SLEEP ESTIMATION FROM LOW-FREQUENCY SMARTPHONE SENSORS VIA BAYESIAN HIDDEN MARKOV MODEL
Objective
Sleep disturbances are recognized as transdiagnostic markers of psychiatric illness, yet objective monitoring is rare in large-scale research due to the infrastructure burdens of PSG and the cost of dedicated wearables. While smartphones offer a scalable solution for passive sensing, current approaches often lack validation in diverse psychiatric populations. This study introduces and validates a probabilistic Bayesian Hidden Markov Model (HMM) that integrates low-frequency accelerometer, GPS, and screen data to infer nightly sleep states and extract behavioral metrics without requiring additional hardware.
Methods
We designed a modular pipeline that processes passive smartphone data (accelerometer, GPS context, screen state) through a Bayesian HMM. The model utilizes a ‘sticky’ transition prior to enforce state persistence and a participant-specific Empirical Bayes initialization to adapt to individual chronotypes without imposing arbitrary timing constraints. We evaluated performance through a multi-tiered validation strategy: 1) We generated synthetic datasets based on empirical parameters to stress-test the model against varying signal-to-noise ratios and fragmentation. 2) We benchmarked estimates against concurrent research-grade wrist actigraphy (processed via the GGIR algorithm) in the AMPSCZ dataset (N = 169). 3) We compared model outputs with daily Ecological Momentary Assessment (EMA) self-reports across a diverse sample (N = 516) including individuals at Clinical High Risk for psychosis, depression, and healthy controls. Finally, we applied unsupervised clustering to 15,530 nights from 868 participants to identify latent behavioral phenotypes.
Results
Simulation analysis demonstrated high robustness, with mean accuracy reaching 0.98 in linear drift scenarios. In real-world validation, the smartphone model showed strong agreement with wrist actigraphy, with Bland-Altman analysis indicating minimal systematic bias. Comparison with EMA self-reports revealed significant population-level alignment for bedtime (r = 0.68), waketime (r = 0.65), and sleep duration (r = 0.48). Importantly, filtering out a small subset of high-noise participants (RMSE over 1.2 hours) improved correlations to r = 0.89 for bedtime and r = 0.90 for waketime, demonstrating high precision for the majority of users. Discrepancies between model and EMA estimates were not systematically related to psychiatric symptom severity, supporting validity across clinical states. Unsupervised clustering revealed five distinct phenotypes, such as ‘High symptom burden with short sleep’ and ‘Moderate symptoms with fragmented sleep,’ highlighting that similar clinical profiles map to vastly different underlying sleep behaviors.
Conclusions
This study presents a robust, validated framework for large-scale, non-invasive sleep monitoring using standard smartphones. By effectively capturing sleep-wake dynamics and revealing heterogeneity in sleep-symptom coupling, this approach offers a scalable tool for digital phenotyping and anomaly detection. This presentation is critical for researchers seeking to overcome the scalability limits of actigraphy; attendees will gain a validated methodology for implementing zero-cost, objective sleep monitoring in large cohorts, alongside new insights into how passive behavioral phenotypes can map distinct clinical trajectories.

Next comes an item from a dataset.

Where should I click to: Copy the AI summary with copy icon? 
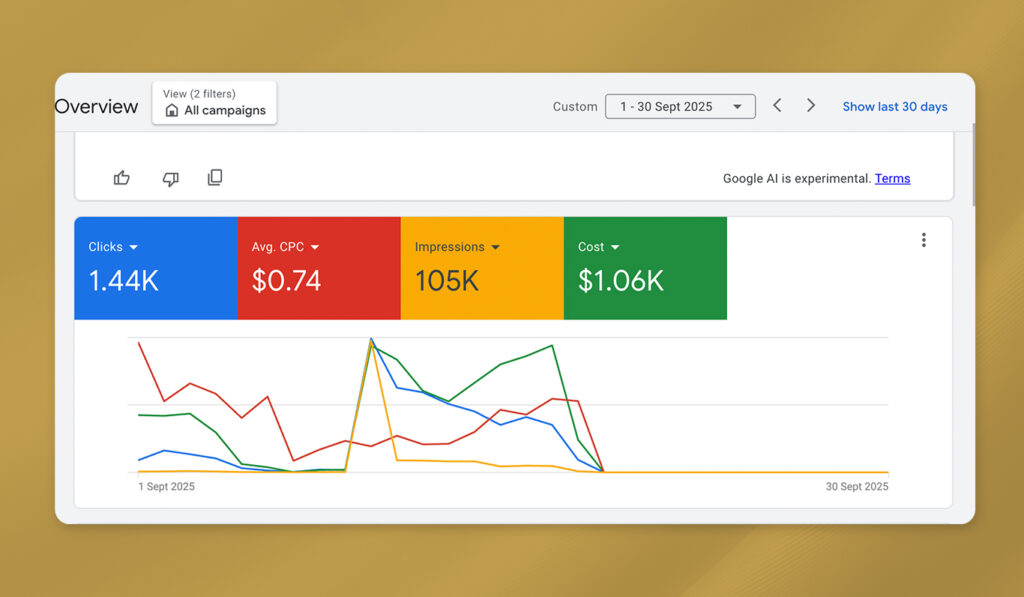[x=215, y=178]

Learning Objective 1: Demonstrate how low-frequency passive smartphone data (accelerometer, GPS, screen state) can be utilized via a Bayesian Hidden Markov Model to accurately estimate sleep metrics without the need for dedicated wearable devices.
Learning Objective 2: Evaluate the heterogeneity of sleep-symptom coupling in psychiatric populations and identify how distinct behavioral phenotypes can be derived from unsupervised clustering of objective sleep and symptom data.
References
- Byun AJS, Li Y, Cong S, et al. Sleep Estimation from Low Frequency Smartphone Sensors via Bayesian Hidden Markov Model. Research Square. 2025;rs.3.rs-7217304.
- Langholm C, Byun AJS, Mullington J, Torous J. Monitoring sleep using smartphone data in a population of college students. Npj Ment Health Res. 2023;2:3.